For more reliable fencing, configure IPMI so surviving nodes can force-power-off the failed node:

# Test IPMI connectivity
ipmitool -I lanplus -H 192.168.1.201 -U admin -P password power status

Configure in /etc/pve/ha/fence.cfg:

device ipmi pve1 {
    cmd "ipmitool -I lanplus -H 192.168.1.201 -U admin -P password power off"
}

Live Migration

With shared storage, you can move running VMs between nodes with zero downtime:

Via the Web UI

Right-click a VM > Migrate > Select target node > Migrate

Via the Command Line

# Live migrate VM 100 to pve2
qm migrate 100 pve2 --online

Live migration copies the VM's RAM contents to the target node while it continues running, then switches over in the final milliseconds. The VM experiences a brief pause (typically under 100ms) during the switchover.

Requirements for live migration:

Shared storage for the VM's disk
Sufficient RAM on the target node
Same CPU architecture (Intel to Intel, AMD to AMD). Mixed works with CPU type set to a common baseline (e.g., x86-64-v2-AES)
Network connectivity between nodes on the migration network (ports 60000-60050)
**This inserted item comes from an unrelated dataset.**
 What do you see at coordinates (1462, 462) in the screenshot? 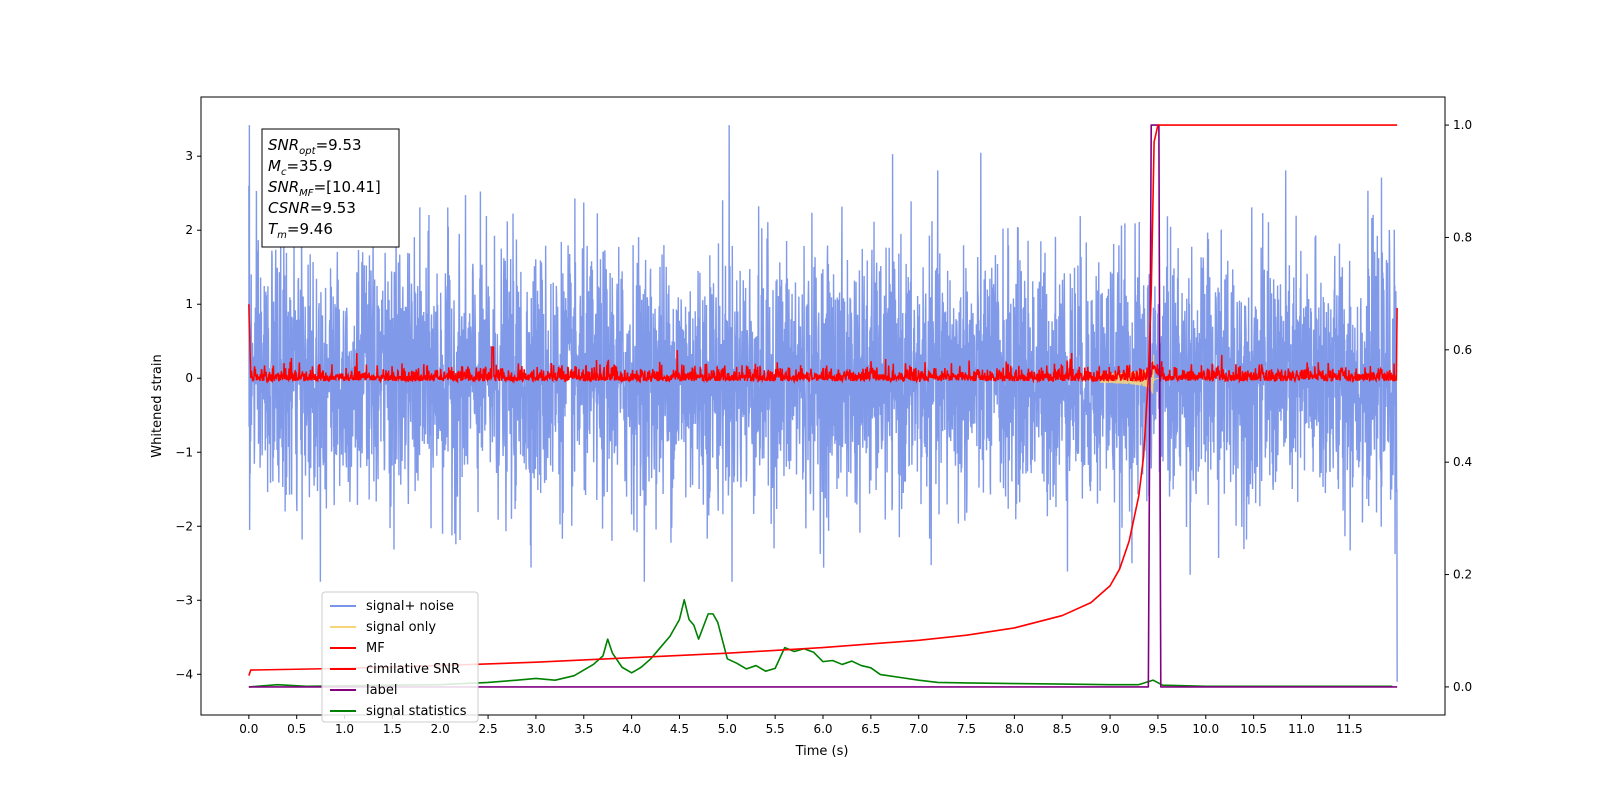
I see `y2-tick-label: 0.4` at bounding box center [1462, 462].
Cluster Network Best Practices

Separate cluster traffic from VM traffic. Corosync heartbeats are small but latency-sensitive. If your cluster network shares bandwidth with a large VM backup or migration, missed heartbeats can trigger false failovers.

Use a dedicated VLAN or physical NIC for Corosync. Even a separate 1 GbE link dedicated to cluster traffic is better than sharing a 10 GbE link with everything else.

Use link bonding for redundancy. A single network cable failure shouldn't partition your cluster. Bond two interfaces or use dual Corosync links.

Set up a dedicated migration network. Under Datacenter > Options > Migration Settings, specify a network for live migration traffic. This prevents large migrations from saturating your cluster or production network.

Maintenance

Removing a Node

If you need to permanently remove a node:

Migrate all VMs and containers off the node
Remove HA resources from that node
On the node being removed: pvecm delnode NODENAME
On a remaining node: pvecm delnode NODENAME (if the removed node is already offline)

Updating the Cluster

Update nodes one at a time. Migrate VMs off a node, update it, reboot, verify it rejoins the cluster, then move to the next node. This rolling update approach keeps your services available throughout.

A Proxmox cluster transforms your homelab from "a couple of servers" into genuine infrastructure. VMs survive hardware failures, maintenance doesn't require downtime, and you manage everything from a single interface. The setup is straightforward enough to complete in an afternoon, and the operational benefits are immediate.